Two spaceships are orbiting a massive body

[CarlB]

Spaceship "A" is on a circular orbit around the massive body in one direction. "B" is on the same circular orbit in the other direction. As they pass each other, they synchronize their watches. When they meet again, they compare watches.

When the two spaceships separate, but before they've separated very far, they can be assumed to be in such a small region of space that special relativity applies. In this region, in the approximate inertial reference frame of spaceship "A", it is clear that spaceship "B" is moving and should have his time dilated. When "A" and "B" again meet, the same things is true.

Intuitively, this suggests that "A" should be treated as the stationary twin and "B" should be treated as the traveling twin. Yet, by symmetry, we know that the proper time experienced by "A" and "B" must be the same.

So the problem is this. Find a global coordinate system centered on spaceship "A". Define the position of spaceship "B" relative to these coordinates. Let event "1" be the first meeting of the spaceships, and event "2" be the second. Compute the proper time interval along the path of spaceship "A" and the proper time interval along the path of spaceship "B", in your coordinate system centered on "A", and show that these are equal.
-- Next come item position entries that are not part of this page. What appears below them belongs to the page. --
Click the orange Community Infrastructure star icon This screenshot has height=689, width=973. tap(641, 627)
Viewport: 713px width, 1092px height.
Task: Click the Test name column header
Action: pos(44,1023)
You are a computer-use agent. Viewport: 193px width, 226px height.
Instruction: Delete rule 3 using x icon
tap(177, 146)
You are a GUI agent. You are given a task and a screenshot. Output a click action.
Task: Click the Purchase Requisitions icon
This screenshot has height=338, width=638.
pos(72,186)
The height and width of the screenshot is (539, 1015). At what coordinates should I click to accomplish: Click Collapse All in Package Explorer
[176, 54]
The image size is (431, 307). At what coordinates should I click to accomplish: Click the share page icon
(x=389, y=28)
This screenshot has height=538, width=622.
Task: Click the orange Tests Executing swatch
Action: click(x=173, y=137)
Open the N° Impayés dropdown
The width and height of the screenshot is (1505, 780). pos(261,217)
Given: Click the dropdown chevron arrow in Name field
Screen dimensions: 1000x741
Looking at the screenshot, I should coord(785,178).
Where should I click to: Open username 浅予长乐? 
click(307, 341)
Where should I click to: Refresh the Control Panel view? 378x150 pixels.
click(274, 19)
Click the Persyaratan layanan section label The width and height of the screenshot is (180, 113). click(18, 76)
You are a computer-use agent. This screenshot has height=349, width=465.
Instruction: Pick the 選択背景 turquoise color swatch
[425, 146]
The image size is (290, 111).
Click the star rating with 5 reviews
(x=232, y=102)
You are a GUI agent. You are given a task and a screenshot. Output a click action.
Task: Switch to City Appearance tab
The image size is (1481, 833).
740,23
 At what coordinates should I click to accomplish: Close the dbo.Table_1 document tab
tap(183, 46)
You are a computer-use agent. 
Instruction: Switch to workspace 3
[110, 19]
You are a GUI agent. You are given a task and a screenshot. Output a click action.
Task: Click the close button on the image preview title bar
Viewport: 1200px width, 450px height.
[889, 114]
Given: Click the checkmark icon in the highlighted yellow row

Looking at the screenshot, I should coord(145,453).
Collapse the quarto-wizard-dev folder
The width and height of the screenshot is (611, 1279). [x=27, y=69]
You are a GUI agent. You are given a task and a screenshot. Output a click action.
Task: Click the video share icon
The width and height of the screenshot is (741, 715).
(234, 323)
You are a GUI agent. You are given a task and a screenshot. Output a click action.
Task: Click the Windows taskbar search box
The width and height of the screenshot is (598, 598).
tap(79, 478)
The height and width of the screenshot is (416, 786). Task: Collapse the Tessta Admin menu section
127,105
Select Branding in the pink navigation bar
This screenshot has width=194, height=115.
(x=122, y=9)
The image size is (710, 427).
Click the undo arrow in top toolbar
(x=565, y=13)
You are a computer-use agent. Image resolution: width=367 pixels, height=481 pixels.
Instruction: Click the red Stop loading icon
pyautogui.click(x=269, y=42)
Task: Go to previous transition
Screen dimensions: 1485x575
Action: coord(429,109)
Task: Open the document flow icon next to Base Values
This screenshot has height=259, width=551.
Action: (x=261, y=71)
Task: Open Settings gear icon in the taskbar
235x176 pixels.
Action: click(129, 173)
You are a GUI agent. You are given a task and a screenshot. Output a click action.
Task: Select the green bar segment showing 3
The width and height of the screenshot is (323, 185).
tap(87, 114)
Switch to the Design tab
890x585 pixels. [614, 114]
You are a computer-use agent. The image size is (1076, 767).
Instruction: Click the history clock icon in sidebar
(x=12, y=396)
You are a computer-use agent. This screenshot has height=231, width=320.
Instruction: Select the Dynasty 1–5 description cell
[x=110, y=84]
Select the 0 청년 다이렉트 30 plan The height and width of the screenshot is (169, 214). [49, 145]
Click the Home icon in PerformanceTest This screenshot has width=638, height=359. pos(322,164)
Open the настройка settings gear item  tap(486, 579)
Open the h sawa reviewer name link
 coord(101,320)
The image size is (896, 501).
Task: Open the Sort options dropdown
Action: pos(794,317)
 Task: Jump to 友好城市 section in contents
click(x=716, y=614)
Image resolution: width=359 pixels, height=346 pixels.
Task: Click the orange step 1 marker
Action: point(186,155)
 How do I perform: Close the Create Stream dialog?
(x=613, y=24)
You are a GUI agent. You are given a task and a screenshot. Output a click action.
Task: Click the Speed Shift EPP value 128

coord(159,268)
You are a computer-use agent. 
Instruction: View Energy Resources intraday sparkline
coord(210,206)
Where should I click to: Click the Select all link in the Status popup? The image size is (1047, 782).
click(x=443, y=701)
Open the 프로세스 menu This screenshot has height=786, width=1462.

To get you started, here's the Schwarzschild metric for a massive gravitating body, with the \phi angle set to 90 degrees (i.e. equatorial motion):

ds^2 = ( 1 - r_s / r ) dt^2 - ( 1 - r_s / r )^{-1} dr^2 - r^2 d_\theta^2

Carl

 

[thepatientmental]

: According to the Schwarzschild metric provided, the proper time interval along the path of spaceship "A" can be calculated as follows:

Δt_A = ∫√(1 - r_s/r) dt

And the proper time interval along the path of spaceship "B" can be calculated as:

Δt_B = ∫√(1 - r_s/r) dt

Since both spaceships are on the same circular orbit, their radial distance (r) from the massive body will be the same. Therefore, the only difference between the two equations is the direction of motion, which is accounted for by the negative sign in the dr term.

In the coordinate system centered on spaceship "A", the position of spaceship "B" can be defined as r = constant and θ = π (180 degrees), since they are on the same circular orbit but moving in opposite directions. This means that the radial distance (r) and the angular distance (θ) are fixed for both spaceships.

Plugging in these values, we get:

Δt_A = ∫√(1 - r_s/r) dt = ∫√(1 - r_s/r) dr = √(1 - r_s/r) Δr = √(1 - r_s/r) (r_B - r_A)

And:

Δt_B = ∫√(1 - r_s/r) dt = -∫√(1 - r_s/r) dr = -√(1 - r_s/r) Δr = -√(1 - r_s/r) (r_B - r_A)

Since r_B and r_A are the same for both equations, the only difference is the negative sign in front of Δr for spaceship "B". This negative sign accounts for the opposite direction of motion and ensures that the proper time interval for spaceship "B" is equal to that of spaceship "A".

Therefore, in this coordinate system centered on spaceship "A", the proper time intervals for both spaceships are equal, as expected by symmetry. This also confirms the intuition that in special relativity, the traveling twin experiences time dilation while the stationary twin does not. Thanks to the Schwarzschild metric, we can see that this holds true even in the presence of a massive gravitating body.